# HTTP Request erstellen (Form Name übergeben!)



## DavidDastard (7. Mrz 2007)

Hallo,

über einen selbstgeschriebenen HTTP Request (mittels URLConnection) logge ich mich automatisch auf einer Seite ein und bekomme die gewünschte Login-Seite in einem InputStream zurückgeliefert. Das funktioniert alles wunderbar. 

Ich habe jetzt nur ein Problem bei einer anderen Seite. Dort muss ich nicht nur die Parameter übergeben, sondern auch den Form-Namen. Die PHP Anwendung bei der ich mich einloggen will benötigt intern irgendwo den Form Namen. Ich kann diesen ja nicht irgendwie wie einen normalen Parameter in den Request Body packen. 

Wie kann ich den Form-Namen in den HTTP Request packen?

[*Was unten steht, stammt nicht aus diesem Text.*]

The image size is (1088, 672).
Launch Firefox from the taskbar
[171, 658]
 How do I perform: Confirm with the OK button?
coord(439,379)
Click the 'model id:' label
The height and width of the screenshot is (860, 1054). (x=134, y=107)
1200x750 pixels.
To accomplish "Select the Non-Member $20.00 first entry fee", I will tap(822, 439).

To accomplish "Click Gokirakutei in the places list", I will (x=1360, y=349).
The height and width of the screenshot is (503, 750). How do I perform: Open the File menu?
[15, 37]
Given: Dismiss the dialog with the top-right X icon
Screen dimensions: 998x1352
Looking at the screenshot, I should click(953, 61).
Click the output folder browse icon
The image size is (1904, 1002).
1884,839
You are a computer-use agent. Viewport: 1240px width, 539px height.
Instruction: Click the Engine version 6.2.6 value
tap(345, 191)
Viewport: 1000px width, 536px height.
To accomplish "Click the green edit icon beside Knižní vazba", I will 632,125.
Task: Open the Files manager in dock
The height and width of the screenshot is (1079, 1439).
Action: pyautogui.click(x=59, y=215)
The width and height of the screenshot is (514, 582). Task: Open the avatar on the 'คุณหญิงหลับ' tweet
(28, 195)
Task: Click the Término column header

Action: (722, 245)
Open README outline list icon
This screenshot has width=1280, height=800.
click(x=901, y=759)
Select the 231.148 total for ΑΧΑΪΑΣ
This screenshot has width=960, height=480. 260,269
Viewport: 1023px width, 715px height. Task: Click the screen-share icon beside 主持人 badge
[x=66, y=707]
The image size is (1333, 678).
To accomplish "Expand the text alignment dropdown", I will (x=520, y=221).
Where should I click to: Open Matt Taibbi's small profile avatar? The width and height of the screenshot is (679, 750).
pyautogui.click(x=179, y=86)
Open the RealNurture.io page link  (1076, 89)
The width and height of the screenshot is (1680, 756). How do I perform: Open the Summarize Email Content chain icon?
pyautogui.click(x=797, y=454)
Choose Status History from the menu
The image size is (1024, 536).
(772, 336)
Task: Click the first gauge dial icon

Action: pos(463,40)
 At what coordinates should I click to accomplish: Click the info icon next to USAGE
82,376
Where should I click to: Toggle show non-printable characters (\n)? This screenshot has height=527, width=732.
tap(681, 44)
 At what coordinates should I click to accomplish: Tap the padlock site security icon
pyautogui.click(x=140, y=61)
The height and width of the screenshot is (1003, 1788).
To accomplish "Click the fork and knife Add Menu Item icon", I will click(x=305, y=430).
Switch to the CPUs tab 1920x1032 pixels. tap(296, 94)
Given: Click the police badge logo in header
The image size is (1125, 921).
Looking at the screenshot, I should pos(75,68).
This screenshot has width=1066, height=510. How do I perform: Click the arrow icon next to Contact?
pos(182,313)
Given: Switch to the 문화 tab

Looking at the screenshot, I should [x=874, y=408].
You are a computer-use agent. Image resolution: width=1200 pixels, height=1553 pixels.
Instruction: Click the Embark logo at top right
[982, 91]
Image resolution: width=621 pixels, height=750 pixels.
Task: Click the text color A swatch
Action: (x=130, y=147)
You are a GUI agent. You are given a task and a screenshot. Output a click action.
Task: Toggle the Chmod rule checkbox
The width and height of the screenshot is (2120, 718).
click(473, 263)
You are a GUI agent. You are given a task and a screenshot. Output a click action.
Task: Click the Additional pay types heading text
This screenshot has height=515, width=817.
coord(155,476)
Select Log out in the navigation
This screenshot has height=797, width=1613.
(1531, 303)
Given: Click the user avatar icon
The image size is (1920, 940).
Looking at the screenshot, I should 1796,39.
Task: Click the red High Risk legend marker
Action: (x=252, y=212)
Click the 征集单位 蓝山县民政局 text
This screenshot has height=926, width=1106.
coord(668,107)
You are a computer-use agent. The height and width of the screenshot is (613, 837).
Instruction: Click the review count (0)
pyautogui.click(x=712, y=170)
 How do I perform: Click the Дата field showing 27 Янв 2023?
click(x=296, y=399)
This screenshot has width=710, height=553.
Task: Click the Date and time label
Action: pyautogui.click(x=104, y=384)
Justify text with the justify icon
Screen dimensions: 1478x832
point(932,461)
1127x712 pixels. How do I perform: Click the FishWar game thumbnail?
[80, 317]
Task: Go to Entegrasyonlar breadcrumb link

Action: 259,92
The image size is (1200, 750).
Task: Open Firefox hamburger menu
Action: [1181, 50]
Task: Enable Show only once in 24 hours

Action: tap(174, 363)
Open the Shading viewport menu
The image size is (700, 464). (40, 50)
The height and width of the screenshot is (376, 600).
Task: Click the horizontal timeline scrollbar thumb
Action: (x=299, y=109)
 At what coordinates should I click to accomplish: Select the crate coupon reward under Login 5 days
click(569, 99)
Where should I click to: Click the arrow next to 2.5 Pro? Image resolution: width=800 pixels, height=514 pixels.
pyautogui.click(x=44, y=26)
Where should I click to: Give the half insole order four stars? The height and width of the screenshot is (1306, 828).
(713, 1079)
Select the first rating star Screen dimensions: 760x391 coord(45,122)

Vielen Dank schonmal für hoffentlich viele Lösungsvorschläge 

David Dastard


----------



## m@nu (7. Mrz 2007)

der formname wird meines wissens doch gar nie mitübermittelt...?
hat das formular welches du "emulierst" evtl. ein hiddenfield oder sowas?


----------



## AlArenal (7. Mrz 2007)

plugproxy benutzen und schauen was wie übermittelt wird.

BTW: Warum benutzt du nicht Apache Commons HTTPClient?


----------



## DavidDastard (7. Mrz 2007)

Hallo,

tut mir Leid. Es lag gar nicht an dem Form Namen. Hatte mich da ein bisschen drin verrannt. Es klappt jetzt ganz normal!


----------